### [YOUR INSTRUCTIONS]
The response should reproduce exactly the lines from the top of the listing below through the one that contains "656x454 pixels.", and nothing else; pictures do not belong in it.

### [EXERCISE INPUT]
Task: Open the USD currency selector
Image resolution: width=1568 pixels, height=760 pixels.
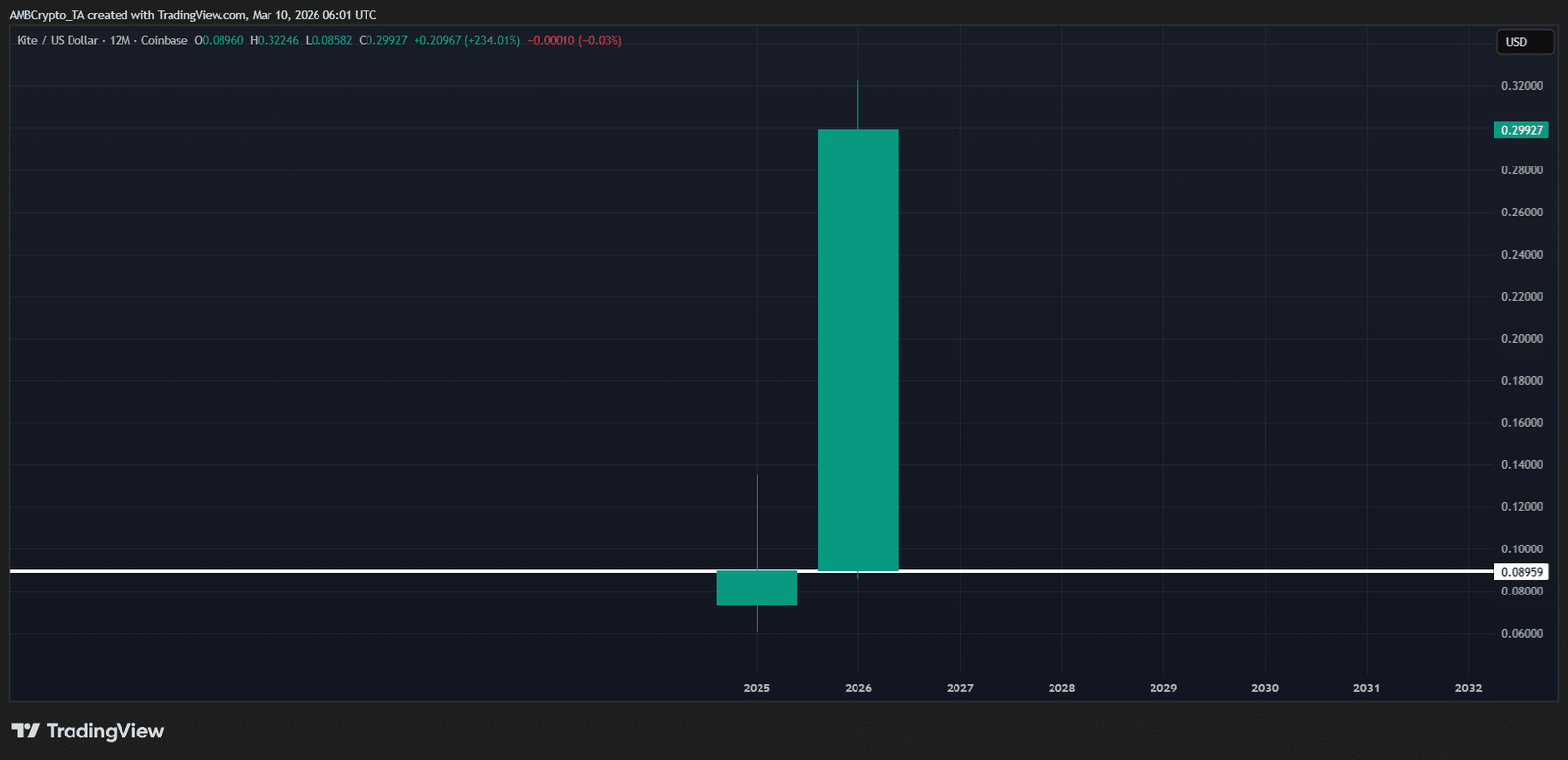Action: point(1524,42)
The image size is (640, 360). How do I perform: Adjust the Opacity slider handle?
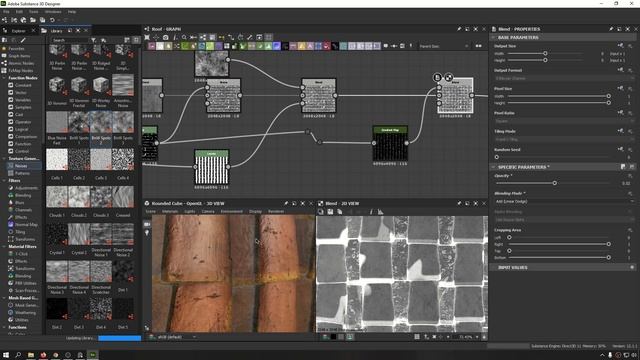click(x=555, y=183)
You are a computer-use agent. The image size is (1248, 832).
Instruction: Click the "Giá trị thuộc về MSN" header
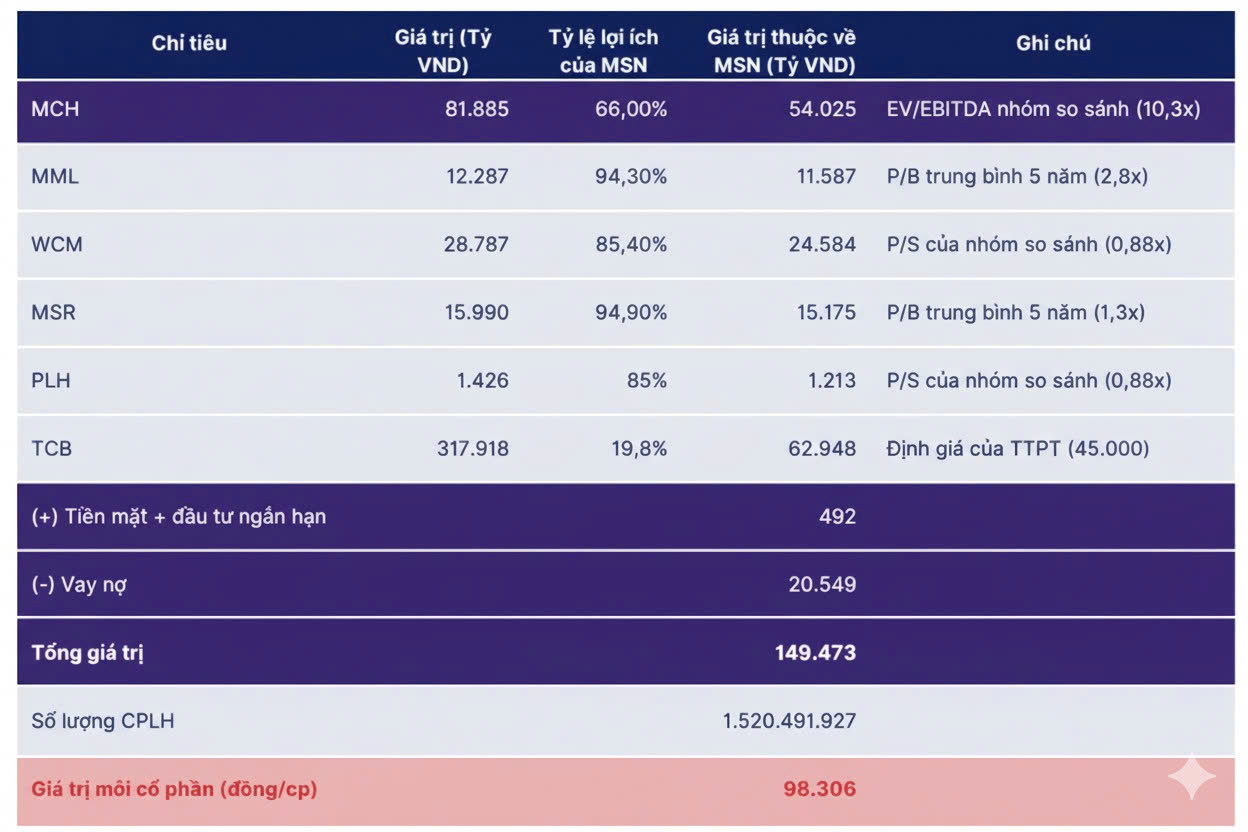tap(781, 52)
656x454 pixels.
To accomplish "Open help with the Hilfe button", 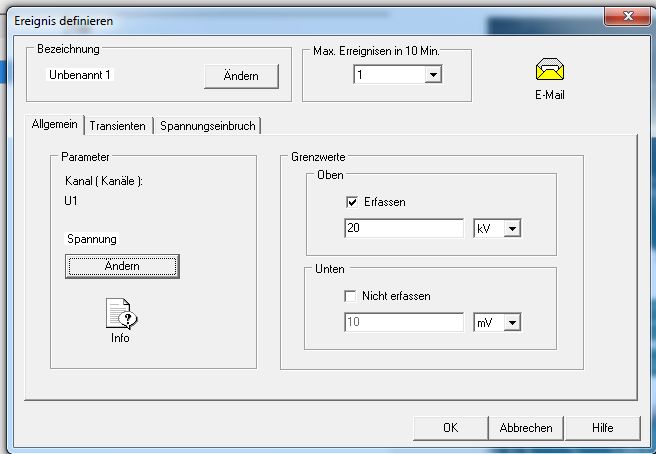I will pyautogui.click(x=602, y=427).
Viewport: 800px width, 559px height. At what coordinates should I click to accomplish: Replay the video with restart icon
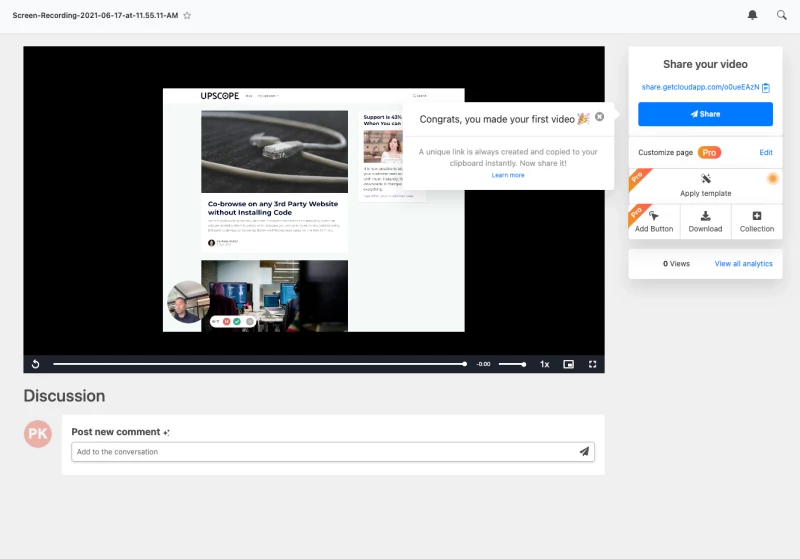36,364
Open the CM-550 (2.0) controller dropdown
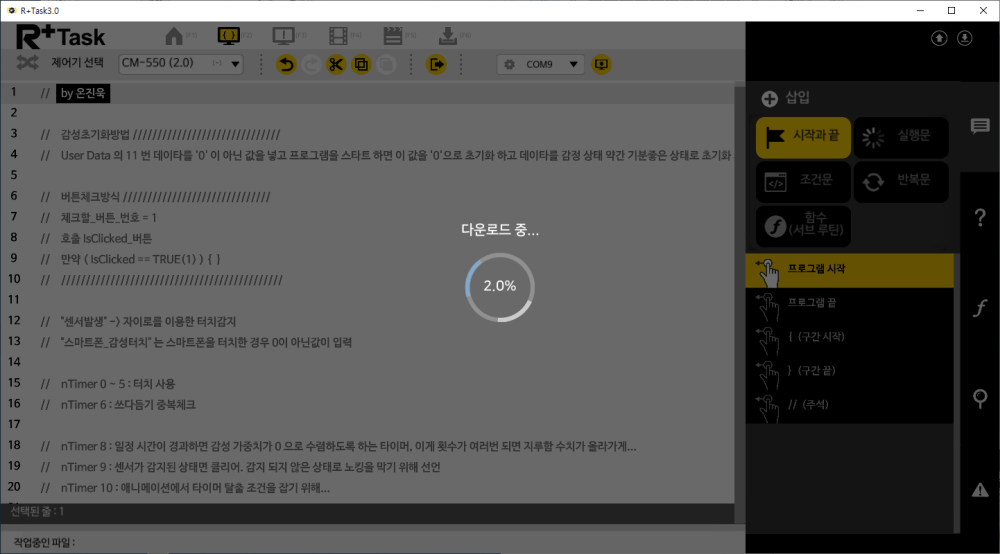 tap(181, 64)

### [OUTPUT OF THE TASK]
Task: Open the USD currency selector
Image resolution: width=1568 pixels, height=760 pixels.
Action: point(1524,42)
The image size is (640, 360). How do I perform: Adjust the Opacity slider handle?
click(x=555, y=183)
You are a computer-use agent. The image size is (1248, 832).
Instruction: Click the "Giá trị thuộc về MSN" header
tap(781, 52)
656x454 pixels.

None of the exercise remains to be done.